EXERCISE TASK. Show every line of the rows below that contains the string "height", matching case exactly.

** begin **

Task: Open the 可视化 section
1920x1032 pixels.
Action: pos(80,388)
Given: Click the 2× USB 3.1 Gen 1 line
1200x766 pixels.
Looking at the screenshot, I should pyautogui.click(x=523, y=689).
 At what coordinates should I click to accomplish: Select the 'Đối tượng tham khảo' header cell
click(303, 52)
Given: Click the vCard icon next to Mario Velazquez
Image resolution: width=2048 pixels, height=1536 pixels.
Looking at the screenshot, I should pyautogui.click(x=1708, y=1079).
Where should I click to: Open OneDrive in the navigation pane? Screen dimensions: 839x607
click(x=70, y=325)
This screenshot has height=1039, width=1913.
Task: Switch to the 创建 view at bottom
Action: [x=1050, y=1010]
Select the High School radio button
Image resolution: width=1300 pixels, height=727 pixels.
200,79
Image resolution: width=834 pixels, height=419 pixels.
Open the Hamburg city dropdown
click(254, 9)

** end **

THE OUTPUT.
Image resolution: width=2048 pixels, height=1536 pixels.
This screenshot has height=1039, width=1913.
Image resolution: width=1300 pixels, height=727 pixels.
Image resolution: width=834 pixels, height=419 pixels.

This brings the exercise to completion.